[Pixel coordinate grounding data]
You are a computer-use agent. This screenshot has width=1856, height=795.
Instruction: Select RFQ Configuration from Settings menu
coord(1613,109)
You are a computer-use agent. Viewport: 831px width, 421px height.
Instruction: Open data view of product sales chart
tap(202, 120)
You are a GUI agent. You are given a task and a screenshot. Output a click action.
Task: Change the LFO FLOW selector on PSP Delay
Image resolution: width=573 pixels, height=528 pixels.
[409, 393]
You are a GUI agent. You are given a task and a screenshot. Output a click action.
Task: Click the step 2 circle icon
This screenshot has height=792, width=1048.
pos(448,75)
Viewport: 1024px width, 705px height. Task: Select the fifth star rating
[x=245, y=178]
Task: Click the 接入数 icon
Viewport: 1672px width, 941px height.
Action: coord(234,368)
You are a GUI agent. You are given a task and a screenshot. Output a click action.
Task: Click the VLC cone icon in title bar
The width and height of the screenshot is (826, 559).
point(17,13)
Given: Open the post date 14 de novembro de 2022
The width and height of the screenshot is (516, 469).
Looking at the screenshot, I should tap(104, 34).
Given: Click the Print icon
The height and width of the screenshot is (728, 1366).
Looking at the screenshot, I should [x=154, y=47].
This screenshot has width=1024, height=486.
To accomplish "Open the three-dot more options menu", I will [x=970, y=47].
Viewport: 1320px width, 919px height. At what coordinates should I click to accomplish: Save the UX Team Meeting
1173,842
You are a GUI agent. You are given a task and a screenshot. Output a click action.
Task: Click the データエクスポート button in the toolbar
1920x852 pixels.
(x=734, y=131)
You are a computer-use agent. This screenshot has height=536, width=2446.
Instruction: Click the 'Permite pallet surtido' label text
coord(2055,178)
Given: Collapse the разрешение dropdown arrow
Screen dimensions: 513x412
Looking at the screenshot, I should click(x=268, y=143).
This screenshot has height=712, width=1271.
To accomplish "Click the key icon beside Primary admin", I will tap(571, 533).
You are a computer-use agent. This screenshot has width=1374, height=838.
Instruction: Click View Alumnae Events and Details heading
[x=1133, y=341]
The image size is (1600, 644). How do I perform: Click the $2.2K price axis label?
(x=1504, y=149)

TASK INSTRUCTIONS:
Starting at the line that contains "Task: Click the データエクスポート", copy every line down to the last line of the records above, exactly as written.

RESPONSE BOX:
Task: Click the データエクスポート button in the toolbar
1920x852 pixels.
(x=734, y=131)
You are a computer-use agent. This screenshot has height=536, width=2446.
Instruction: Click the 'Permite pallet surtido' label text
coord(2055,178)
Given: Collapse the разрешение dropdown arrow
Screen dimensions: 513x412
Looking at the screenshot, I should click(x=268, y=143).
This screenshot has height=712, width=1271.
To accomplish "Click the key icon beside Primary admin", I will tap(571, 533).
You are a computer-use agent. This screenshot has width=1374, height=838.
Instruction: Click View Alumnae Events and Details heading
[x=1133, y=341]
The image size is (1600, 644). How do I perform: Click the $2.2K price axis label?
(x=1504, y=149)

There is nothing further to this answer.